Wicked

Jan 17, 2009 21:26

I completed the book and while it began somewhat slow and disjointed, I grew to love it as much as the Witch herself.  I am looking forward to reading Gregory Maguire's other books...now to find them as cheap as possible.

I find it interesting that many of the best Sci-fi and fantasy stories integrate religion.  This one had some of the best arguments and discussions on the matter I have read.  Here is a quote from Elphaba that I truly appreciated.  I could not have said it better myself.  Don't worry none of the following really give away a thing about the story.

I think, just like our teachers here, that if ministers are effective, they're good at asking questions to get you to think.  I don't think they're supposed to have the answers.  Not necessarily."

Ironically, I also appreciate this one:

"I told you before, I don't comprehend religion, although conviction is a concept I'm beginning to get.  In any case, someone with a real religious conviction is, I suppose, a religious convict, and deserves locking up."

I am going to place the last quotation from the book behind a cut as it is lengthy.  It was not a quote by Elphaba, but more of a thought process going on in her mind toward the end of the

She had just surprised herself by "wishing" for a soul.

"She wandered, briefly, if she was going insane.  That night she sat up in a chair and thought about what she had said.

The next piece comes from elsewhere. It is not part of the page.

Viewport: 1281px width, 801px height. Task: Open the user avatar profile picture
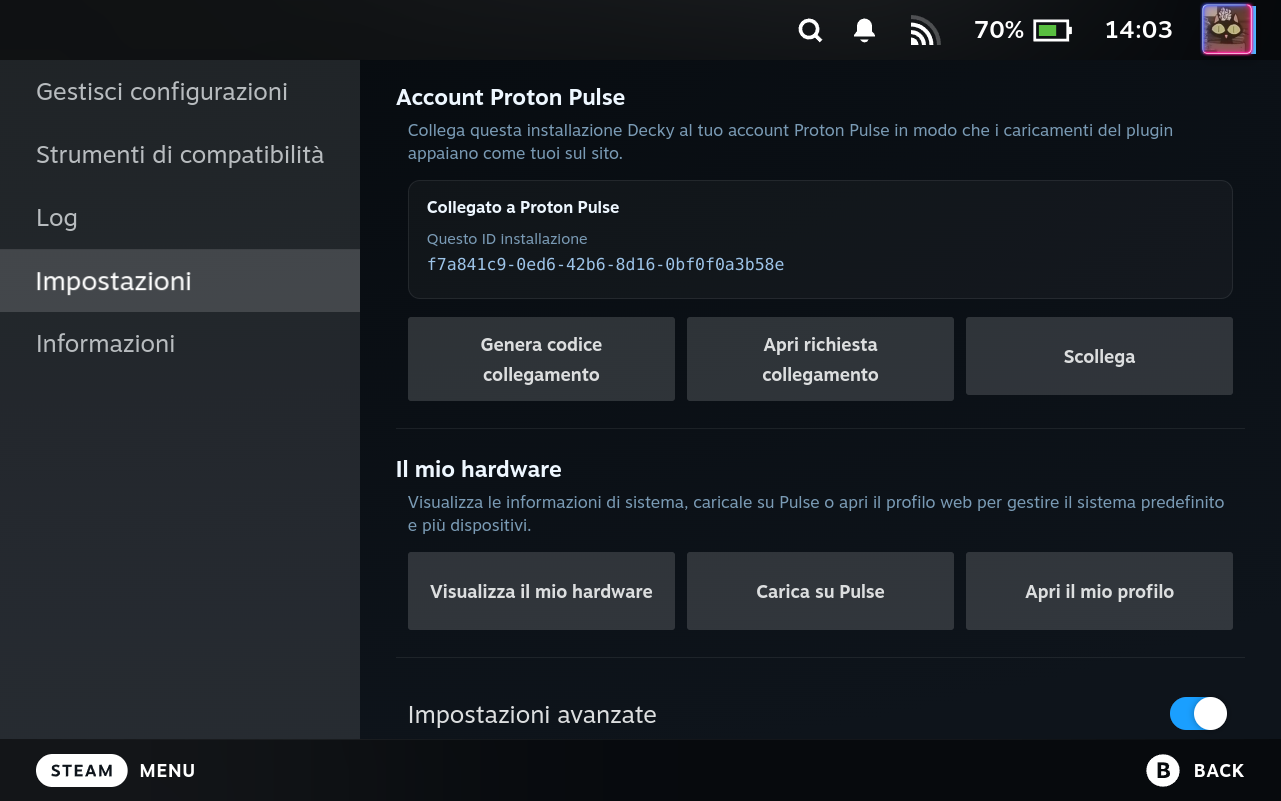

If you could take the skewers of religion, those that riddle your frame, make you aware every time you move -- if you could withdraw the scimitars of religion from your mortal systems -- could you even stand?  Or do you need religion as, say, the hippos in the Grasslands need poisonous little parasites within them, to help them digest fiber and pulp?  The history of peoples who have shucked off religion isn't an especially persuasive argument for living without it.  Is religion itself -- that tired and ironic phrase -- the necessary evil?

The idea of religion worked for Nessarose, it worked for Frex.  There may be no real city in the clouds, but dreaming of it can enliven the spirit.

Perhaps in our age's generous attempt at unionism, allowing all devotional urges life and breath under the canopy of the Unnamed God, perhaps we have sealed our own doom.  Perhaps it's time to name the Unnamed God, even feebly and in our own wicked image, that we may at least survive under the illusion of an authority that could care for us.

For whittle away from the Unnamed God anything approximating character, and what have you got?  A big hollow wind.  And wind may have gale force but it may not have moral force; and a voice in a whirlwind is a carnival barker's trick.

More appealing -- she now saw, for once -- the old timer's notions of paganism.  Lurlina in her fairy chariot, hovering just out of sight in the clouds, ready to swoop down some millennium or other and remember who we are.  The Unnamed God, by virtue of its anonymity, can't ever be suspected of a surprise visit.

And would we recognize the Unnamed God if it knocked on our doors?